According to Woodman huge accumulations of animal mummies lie in catacombs–underground animal cemeteries—that are associated with the Egyptian temples. The type of animals buried in a particular necropolis depend upon the particular god or gods to whom a given temple or temples are dedicated.

Coffin for a Mummified Shrew

Small Coffin for a Mummified Shrew. Bronze, 1 1/4 x 2 1/8 x 5 5/16 in. (3.2 x 5.4 x 13.5 cm). (Brooklyn Museum, Charles Edwin Wilbour Fund, 37.409E)

“People were constantly laying out these mummies.” Once a year the priests would clear out all the mummies and, at a number of sites, inter them in the catacombs. “Archaeologists have discovered catacombs filled with literally millions of mummies of different species: ibises, crocodiles, insects, mice and of course shrews…”

Another question Woodman hopes to answer is just where the temple shrews came from. It’s not easy to go out and catch one shrew, let alone thousands.

Shrew Mummy Bundle

Mummy bundle containing a number of mummified shrews, 664-30 B.C.E. Animal remains, linen, 2 15/16 x 8 1/4 x 4 3/4 in., 1 lb. (7.5 x 21 x 12.1 cm, 0.45kg). (Brooklyn Museum, Brooklyn Museum Collection)
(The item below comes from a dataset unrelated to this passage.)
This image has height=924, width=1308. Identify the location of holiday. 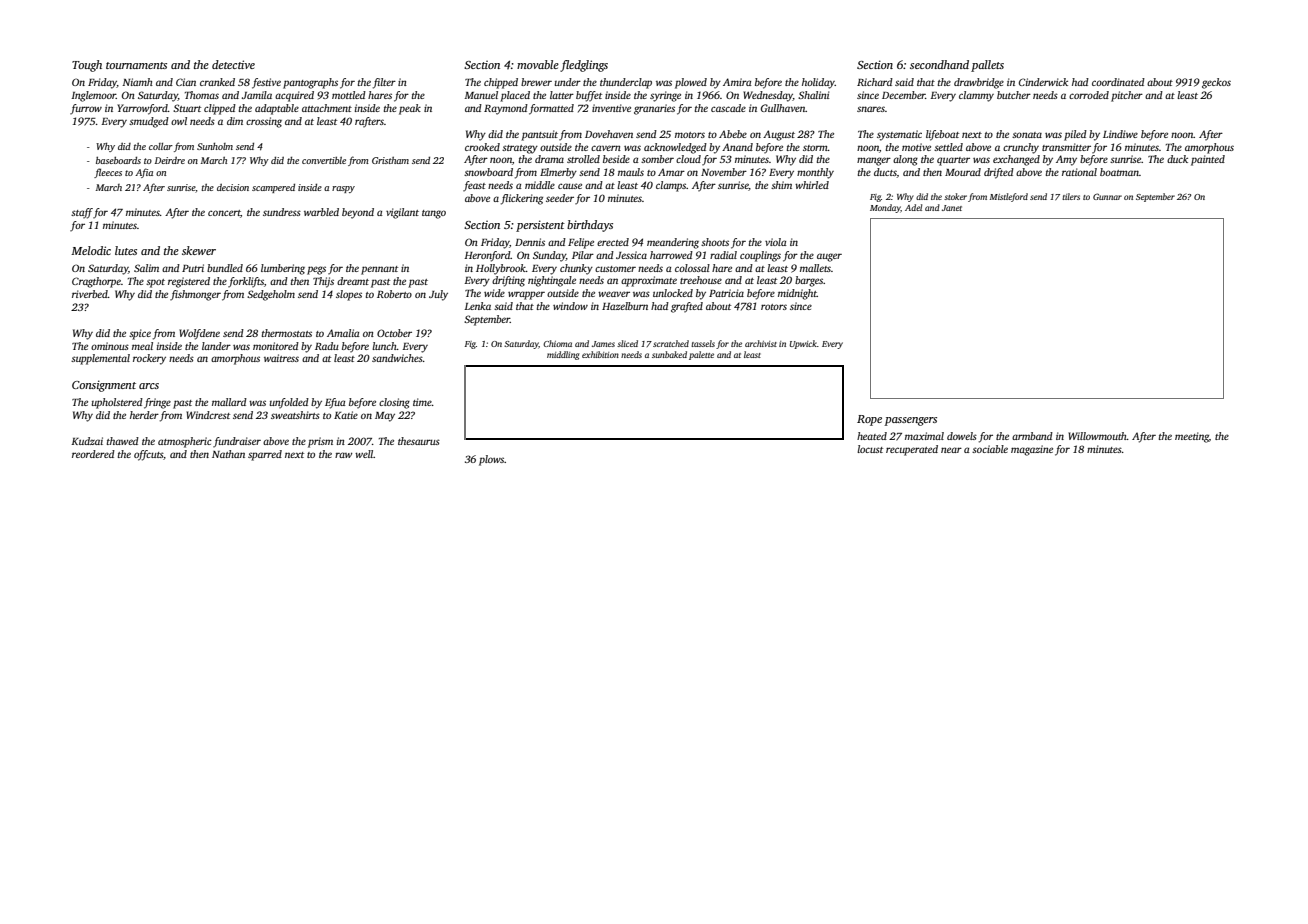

Archaeologists, Woodman explains, “have discovered certain areas where it appears priests were raising various animals. I’m guessing they were doing the same thing with the shrews. They wouldn’t be that difficult to keep I don’t think. One ancient Roman writer even writes about someone who was keeping shrews for a totally different reason: medicine.

“I have some ideas,” Woodman concludes. “A lot of it is based on trying to understand what makes sense and also reading through the archaeological literature and trying to understand what was going on there.”